İkinci şartı lojistik dediği ise teknik donanım, elde ne gibi lojistik malzeme varsa Türkiye’nin kullanımına verilmesi. Üçüncü şartı ise para talebi. Sıcak paraya ihtiyaç duyduğu malum. ABD bu talepleri kabul eder mi bilinmez, ama her açıdan Türkiye için karlı bir pazarlık konusudur. 

Şartlar ve pazarlıklar işin görünen yüzüdür. Taliban’ın cevabı da ha keza benzer bir resmi açıklamadır. Kapalı kapılar arkasında işi nasıl bağlayacakları pek net olmasa bile Türkiye’nin asıl amacı ve niyeti bellidir. Başta uyuşturucu olmak üzere, kara para aklama, insan kaçakçılığı konularında elde edeceği gelir yapılan pazarlıkların ötesinde bir konudur. Taliban’lar resmiyette ‘inanca dayalı pek çok ortak noktamız var’ deseler de  Türkiye’nin varlığına karşıdırlar. Son açıklamalarında bunu açıkça söylediler.  Çıkarları örtüşürse, yapacakları pazarlıkta Taliban’ı tatmin ederlerse uzlaşma ihtimali de vardır.
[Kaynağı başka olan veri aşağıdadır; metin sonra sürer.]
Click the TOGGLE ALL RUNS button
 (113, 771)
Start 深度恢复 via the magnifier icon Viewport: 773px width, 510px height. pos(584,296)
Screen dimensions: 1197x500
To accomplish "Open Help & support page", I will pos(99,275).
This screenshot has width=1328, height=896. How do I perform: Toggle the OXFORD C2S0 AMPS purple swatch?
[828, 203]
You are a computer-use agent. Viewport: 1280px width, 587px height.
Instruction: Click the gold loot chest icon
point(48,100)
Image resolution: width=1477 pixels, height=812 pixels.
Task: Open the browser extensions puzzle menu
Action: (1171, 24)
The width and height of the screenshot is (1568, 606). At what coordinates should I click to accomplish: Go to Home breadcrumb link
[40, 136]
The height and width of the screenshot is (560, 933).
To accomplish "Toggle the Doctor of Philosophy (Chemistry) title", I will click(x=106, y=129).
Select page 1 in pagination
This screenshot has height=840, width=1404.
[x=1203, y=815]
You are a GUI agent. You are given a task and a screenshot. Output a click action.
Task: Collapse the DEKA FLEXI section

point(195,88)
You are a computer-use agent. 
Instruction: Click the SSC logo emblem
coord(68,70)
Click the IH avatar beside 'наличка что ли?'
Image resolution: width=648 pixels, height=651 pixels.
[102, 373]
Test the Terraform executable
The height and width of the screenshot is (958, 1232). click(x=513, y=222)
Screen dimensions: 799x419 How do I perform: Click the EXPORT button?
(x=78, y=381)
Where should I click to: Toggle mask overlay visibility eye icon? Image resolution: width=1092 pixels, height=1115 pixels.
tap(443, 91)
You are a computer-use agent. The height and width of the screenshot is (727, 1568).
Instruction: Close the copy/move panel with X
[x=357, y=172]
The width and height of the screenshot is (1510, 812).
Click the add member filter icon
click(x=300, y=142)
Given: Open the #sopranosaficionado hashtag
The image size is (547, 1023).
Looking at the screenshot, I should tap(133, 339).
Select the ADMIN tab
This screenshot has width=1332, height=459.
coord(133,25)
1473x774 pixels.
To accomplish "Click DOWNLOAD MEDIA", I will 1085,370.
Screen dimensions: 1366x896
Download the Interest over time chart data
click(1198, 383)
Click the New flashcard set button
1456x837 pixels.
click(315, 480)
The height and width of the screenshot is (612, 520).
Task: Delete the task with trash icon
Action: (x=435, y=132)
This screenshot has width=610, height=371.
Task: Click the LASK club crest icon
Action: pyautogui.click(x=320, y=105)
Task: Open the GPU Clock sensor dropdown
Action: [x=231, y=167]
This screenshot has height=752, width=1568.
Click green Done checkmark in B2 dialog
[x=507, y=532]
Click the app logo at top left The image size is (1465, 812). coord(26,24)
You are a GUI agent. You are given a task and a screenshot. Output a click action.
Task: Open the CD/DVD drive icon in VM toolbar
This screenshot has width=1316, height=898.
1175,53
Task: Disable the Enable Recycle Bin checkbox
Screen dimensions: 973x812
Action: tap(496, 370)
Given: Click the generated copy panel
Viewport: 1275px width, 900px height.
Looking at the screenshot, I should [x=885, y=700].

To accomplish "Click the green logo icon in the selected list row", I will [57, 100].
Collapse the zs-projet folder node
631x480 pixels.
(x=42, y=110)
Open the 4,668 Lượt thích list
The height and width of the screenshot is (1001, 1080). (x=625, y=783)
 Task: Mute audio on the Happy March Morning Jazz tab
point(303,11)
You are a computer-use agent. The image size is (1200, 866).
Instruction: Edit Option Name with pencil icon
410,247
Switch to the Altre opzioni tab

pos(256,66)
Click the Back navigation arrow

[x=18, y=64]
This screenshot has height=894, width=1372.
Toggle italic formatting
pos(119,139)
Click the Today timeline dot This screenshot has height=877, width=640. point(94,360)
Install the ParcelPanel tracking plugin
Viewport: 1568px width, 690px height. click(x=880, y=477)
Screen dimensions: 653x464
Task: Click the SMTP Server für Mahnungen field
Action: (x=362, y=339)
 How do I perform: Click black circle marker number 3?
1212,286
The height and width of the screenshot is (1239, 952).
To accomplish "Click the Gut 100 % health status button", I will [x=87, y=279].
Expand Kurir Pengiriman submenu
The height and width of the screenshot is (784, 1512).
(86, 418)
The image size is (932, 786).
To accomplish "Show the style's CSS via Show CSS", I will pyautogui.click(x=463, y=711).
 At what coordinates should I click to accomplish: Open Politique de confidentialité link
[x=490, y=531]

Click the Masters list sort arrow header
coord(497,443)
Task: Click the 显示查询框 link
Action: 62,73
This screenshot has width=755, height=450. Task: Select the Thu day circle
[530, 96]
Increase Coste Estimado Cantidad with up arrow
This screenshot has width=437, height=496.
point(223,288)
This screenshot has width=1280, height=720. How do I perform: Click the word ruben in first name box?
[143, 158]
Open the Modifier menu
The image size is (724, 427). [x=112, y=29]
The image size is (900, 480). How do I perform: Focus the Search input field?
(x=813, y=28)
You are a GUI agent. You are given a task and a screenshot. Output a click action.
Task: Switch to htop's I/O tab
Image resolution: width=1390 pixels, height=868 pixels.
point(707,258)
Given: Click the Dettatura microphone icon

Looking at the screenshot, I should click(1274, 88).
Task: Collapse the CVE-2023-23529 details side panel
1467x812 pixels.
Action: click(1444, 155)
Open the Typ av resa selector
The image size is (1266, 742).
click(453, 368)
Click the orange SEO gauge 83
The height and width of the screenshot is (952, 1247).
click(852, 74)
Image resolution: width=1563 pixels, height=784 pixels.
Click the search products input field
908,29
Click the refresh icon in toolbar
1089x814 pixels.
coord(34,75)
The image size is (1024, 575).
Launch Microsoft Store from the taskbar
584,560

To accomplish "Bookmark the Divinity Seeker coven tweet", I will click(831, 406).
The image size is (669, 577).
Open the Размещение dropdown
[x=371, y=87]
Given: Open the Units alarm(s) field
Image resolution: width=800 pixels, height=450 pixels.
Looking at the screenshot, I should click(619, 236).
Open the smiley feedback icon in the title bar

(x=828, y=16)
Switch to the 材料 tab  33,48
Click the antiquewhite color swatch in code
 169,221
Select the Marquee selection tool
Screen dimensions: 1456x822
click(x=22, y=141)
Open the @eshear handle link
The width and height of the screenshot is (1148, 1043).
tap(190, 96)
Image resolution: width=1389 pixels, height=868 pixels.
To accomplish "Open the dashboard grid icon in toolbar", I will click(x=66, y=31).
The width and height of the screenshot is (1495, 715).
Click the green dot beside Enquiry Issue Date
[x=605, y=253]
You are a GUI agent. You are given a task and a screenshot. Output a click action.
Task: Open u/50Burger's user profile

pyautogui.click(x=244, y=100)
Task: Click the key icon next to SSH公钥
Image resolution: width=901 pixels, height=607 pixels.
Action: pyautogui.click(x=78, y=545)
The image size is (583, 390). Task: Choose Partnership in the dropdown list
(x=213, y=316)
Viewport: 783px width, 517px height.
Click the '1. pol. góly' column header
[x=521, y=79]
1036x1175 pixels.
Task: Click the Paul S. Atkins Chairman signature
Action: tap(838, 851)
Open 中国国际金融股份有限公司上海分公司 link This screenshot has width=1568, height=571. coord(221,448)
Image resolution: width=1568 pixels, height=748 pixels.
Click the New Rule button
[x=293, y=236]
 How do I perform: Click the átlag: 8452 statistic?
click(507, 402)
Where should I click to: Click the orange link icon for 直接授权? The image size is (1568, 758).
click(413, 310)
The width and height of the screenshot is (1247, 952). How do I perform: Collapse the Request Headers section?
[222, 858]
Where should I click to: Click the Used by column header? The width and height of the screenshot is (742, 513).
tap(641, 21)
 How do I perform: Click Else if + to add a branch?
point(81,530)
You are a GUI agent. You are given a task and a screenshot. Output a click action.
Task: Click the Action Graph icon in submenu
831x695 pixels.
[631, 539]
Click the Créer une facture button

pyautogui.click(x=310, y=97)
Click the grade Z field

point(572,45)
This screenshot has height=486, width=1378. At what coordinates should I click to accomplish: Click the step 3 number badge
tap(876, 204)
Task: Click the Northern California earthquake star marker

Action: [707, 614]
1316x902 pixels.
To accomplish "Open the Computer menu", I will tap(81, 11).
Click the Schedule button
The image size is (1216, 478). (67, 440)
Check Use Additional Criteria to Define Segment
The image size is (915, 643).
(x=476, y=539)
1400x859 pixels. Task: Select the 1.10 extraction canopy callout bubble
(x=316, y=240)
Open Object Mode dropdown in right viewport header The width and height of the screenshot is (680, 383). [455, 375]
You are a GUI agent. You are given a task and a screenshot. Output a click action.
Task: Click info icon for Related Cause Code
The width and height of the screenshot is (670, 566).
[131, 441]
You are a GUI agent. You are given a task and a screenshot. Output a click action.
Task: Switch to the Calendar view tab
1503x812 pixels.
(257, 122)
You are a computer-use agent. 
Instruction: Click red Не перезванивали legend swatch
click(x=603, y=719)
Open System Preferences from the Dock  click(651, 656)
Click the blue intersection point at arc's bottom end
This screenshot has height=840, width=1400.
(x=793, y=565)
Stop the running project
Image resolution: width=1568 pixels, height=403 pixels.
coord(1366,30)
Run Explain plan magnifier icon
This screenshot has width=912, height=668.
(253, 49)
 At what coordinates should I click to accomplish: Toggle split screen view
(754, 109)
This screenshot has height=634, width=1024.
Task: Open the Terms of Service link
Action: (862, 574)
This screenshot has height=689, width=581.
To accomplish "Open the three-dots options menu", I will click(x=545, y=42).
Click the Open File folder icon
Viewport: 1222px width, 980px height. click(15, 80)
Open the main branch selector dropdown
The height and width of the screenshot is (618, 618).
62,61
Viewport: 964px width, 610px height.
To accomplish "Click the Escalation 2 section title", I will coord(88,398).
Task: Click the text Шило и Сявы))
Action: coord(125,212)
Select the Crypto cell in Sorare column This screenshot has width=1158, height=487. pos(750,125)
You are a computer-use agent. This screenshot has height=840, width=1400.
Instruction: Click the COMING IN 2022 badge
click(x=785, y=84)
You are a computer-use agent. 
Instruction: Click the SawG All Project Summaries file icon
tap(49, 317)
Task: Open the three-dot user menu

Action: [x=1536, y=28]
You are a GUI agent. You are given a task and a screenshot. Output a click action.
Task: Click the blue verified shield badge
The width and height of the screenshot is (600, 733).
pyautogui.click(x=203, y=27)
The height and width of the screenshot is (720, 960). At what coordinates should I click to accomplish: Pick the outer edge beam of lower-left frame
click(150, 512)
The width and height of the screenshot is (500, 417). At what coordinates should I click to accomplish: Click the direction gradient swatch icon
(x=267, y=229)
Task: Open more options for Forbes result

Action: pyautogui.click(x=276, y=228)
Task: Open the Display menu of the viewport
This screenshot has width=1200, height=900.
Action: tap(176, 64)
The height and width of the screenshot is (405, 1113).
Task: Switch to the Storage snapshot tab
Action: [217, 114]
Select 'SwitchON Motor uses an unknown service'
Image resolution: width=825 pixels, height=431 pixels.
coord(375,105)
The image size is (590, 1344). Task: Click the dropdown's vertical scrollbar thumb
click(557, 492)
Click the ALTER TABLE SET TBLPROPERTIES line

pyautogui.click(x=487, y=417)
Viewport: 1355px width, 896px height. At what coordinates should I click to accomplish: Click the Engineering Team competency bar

Bir diğer konu ise kafileler halinde Türkiye’ye gelen Afganlar meselesi. Türkiye’nin su katılmamış faşist İçişleri Bakanı Süleyman Soylu: ‘Türkiye’nin en güçlü olduğu alan kaçak göçle mücadeledir’ yalanıdır. Yüzlerce Afganlı mülteci elini kolunu sallayarak Van’dan giriş yapıyor. Hatta Afganistan’dan göç adeta teşvik ediliyor. Tıpkı Suriye göçmenlerinde olduğu gibi Afgan göçmenlerden de azami düzeyde yararlanacaklardır. Libya’da, Rojava’da, Karabağ’da savaştırdığı paralı çeteler gibi kullanacaktır. Yeni bir mülteci dalgası adına AB ülkelerinden semirdiği kadar semirecektir. Bu mültecileri bir tehdit aracı olarak Avrupa ülkelerine karşı siyasi bir malzeme haline getirecektir. Kürtlerden beklediği desteği görmeyince, AKP’li olmayan Türk’ten de umudu kesince yabancılardan kendisine yeni bir toplumsal taban oluşturma yoluna giderse şaşırmamak lazım. 

Çok önceden Yugoslav, Arnavut, Bulgar göçmenlerine yol açılmıştı. Bunların bir kısmı Kürdistan’a yerleştirilmişti. Amaç demografik yapıyı değiştirmekti. Sonradan Uygur Türkleri getirildi. Suriye göçmeni ve şimdi sıra Afgan göçmenlerinde. Gelecek göçmenleri kendi kaynaklarıyla besleyeceğini kimse beklememelidir. Bunların canını çıkarırcasına ucuz iş gücü olarak çalıştıracaktır, paralı asker olarak savaştıracaktır. İşgal ettiği alanlara yerleştirerek kullanacaktır. Çünkü din iyi bir sömürü aracı olmuş ve AKP şefi bundan fayda sağlıyor. 

Türk devleti DAİŞ artıklarını Libya’da savaştırırken önce inkâr ederek yalan söylemişti. Afgan göçmenleri için de yalan söylüyor. Biraz daha bekleyip görmek gerekir. ‘Karaman’ın koyunu sonra çıkar oyunu’.